If i’m honest the 3rd goal is going relatively well. I blame coffee for my lack of sleep, and my random bouts of energy that occur after each mug. I started by setting myself an initial goal first, for example for the coffee goal I decided that for every cup I had, would be followed by two glasses of water!! This has proved successful as I have had no coffee now for three days.
My nursing degree goal will be discussed on a post coming up shortly! And my exercise goal, well we will just see. I intend to join a class not just for exercises but for social purposes too, meeting new people with similar interests can be daunting for me, but (along with my confidence) is something that can be worked upon. This gradual process of completing goals will hopefully enable my confidence to build slowly. Bearing this in mind make your goals achievable, and remember you won’t be cartwheeling with joy every day but at least smile 😊
2018 i’m ready for you 💁
So this years xmas has been awful to be honest, I spent xmas day driving around and seeing everyone.. and getting soaked on by the rain. Although looking at the positives, my little cousins made me laugh, and I enjoyed indulging in all the food. I missed my partner badly on xmas day but felt better once I visited him on boxing day. This year has been a blur, full of ups and mainly downs, I am looking forward to the new year. And hopefully with a more positive outlook, I will finish my degree, fet a job and enjoy a few holidays 😊 For now though 2017… Ciao adios i’m done.
So on monday I nearly lost you.. you nearly ended your own life. You were beside your self and I couldn’t talk you around. You were surrounded by police when you finally gave in. I felt guilt immediately, I didn’t hear from you, I rang the police who wouldnt say much apart from you were safe. I cried myself to sleep and even though I eventually heard from you, I blamed myself. I believed I had really pushed you away. You reassured me that it wasn’t my fault. I couldn’t bring myself to see you… as I feared what I could be faced with.

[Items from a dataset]

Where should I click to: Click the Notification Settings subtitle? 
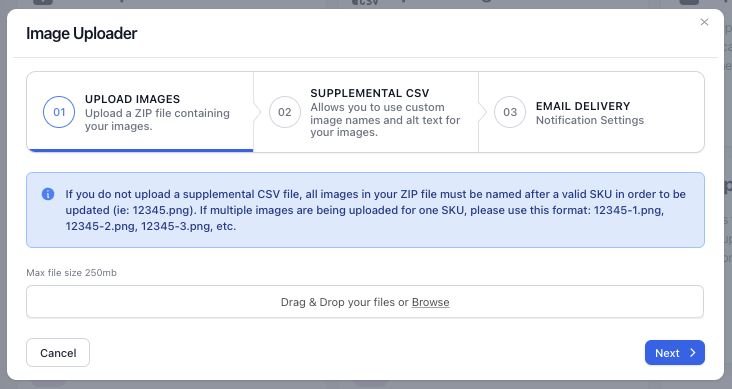point(590,120)
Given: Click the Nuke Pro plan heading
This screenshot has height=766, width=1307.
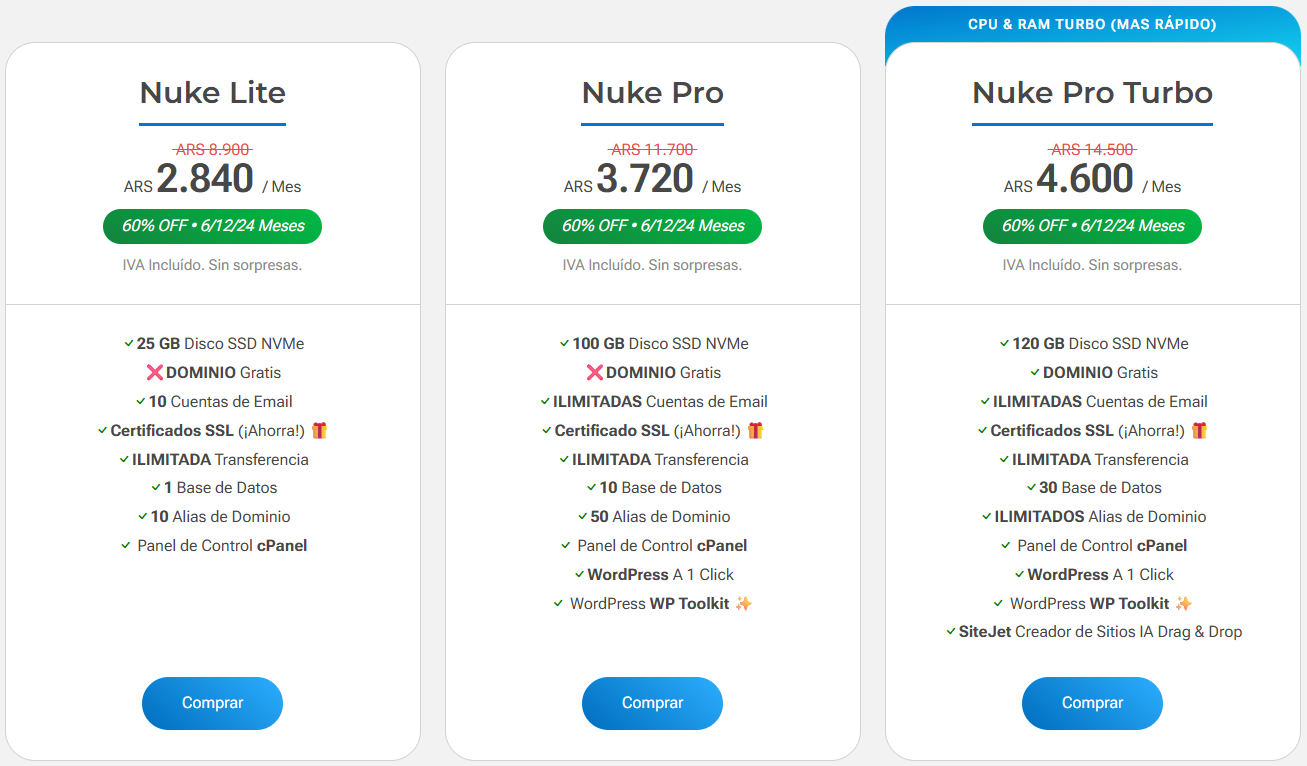Looking at the screenshot, I should [x=653, y=93].
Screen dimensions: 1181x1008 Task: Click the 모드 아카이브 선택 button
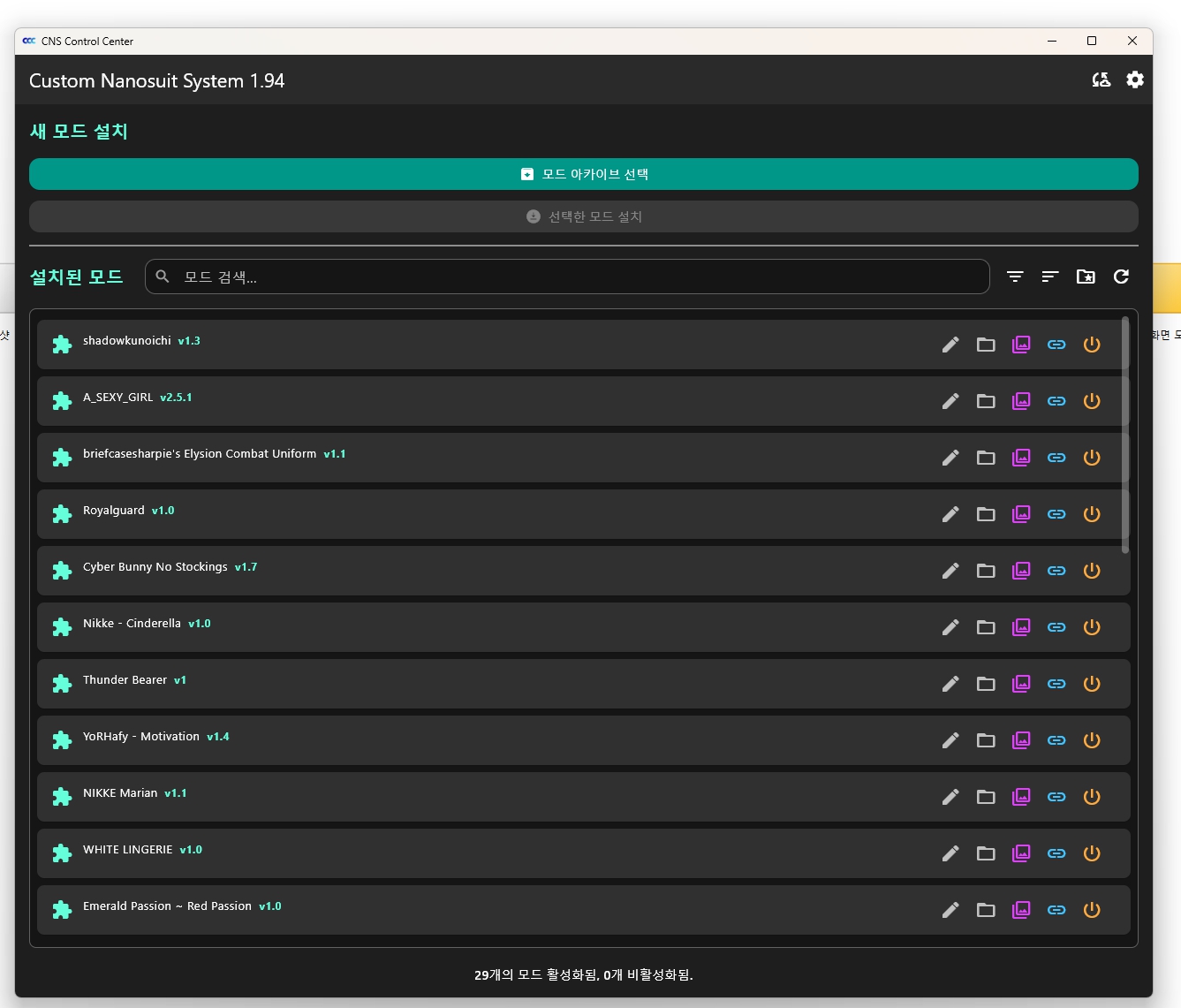(583, 174)
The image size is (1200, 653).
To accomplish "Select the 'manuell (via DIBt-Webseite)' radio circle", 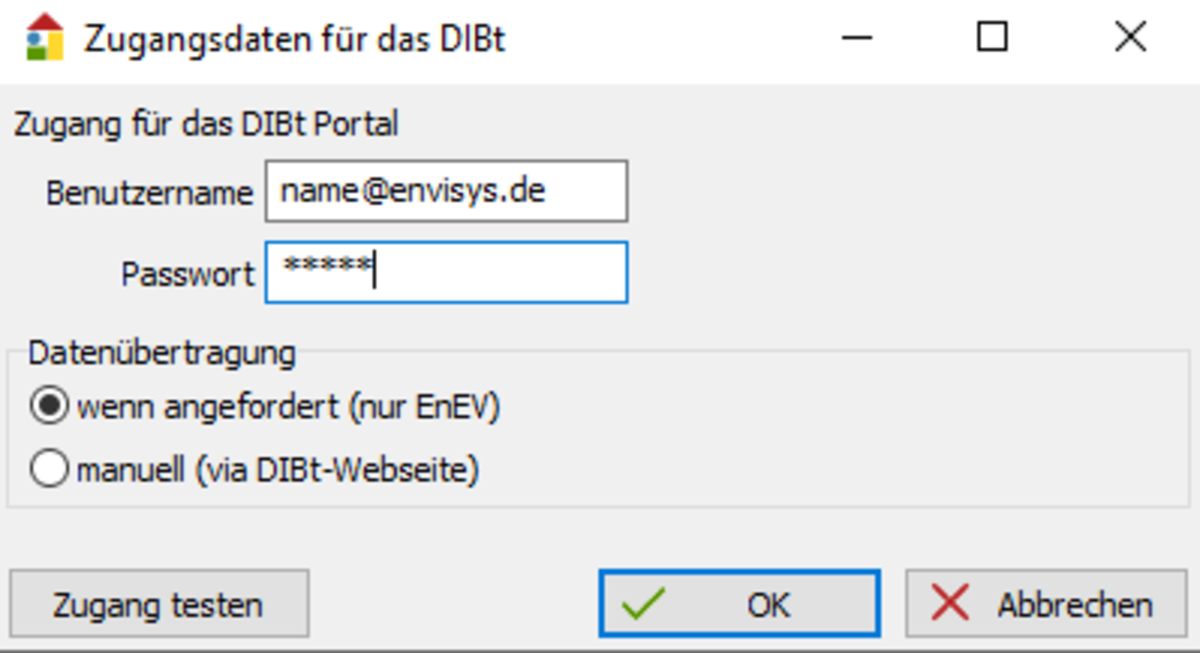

What the task asks: Print everything in the blog passage from "If i’m honest" down to "for three days.". You won't need the rows for this.

Response to the task:
If i’m honest the 3rd goal is going relatively well. I blame coffee for my lack of sleep, and my random bouts of energy that occur after each mug. I started by setting myself an initial goal first, for example for the coffee goal I decided that for every cup I had, would be followed by two glasses of water!! This has proved successful as I have had no coffee now for three days.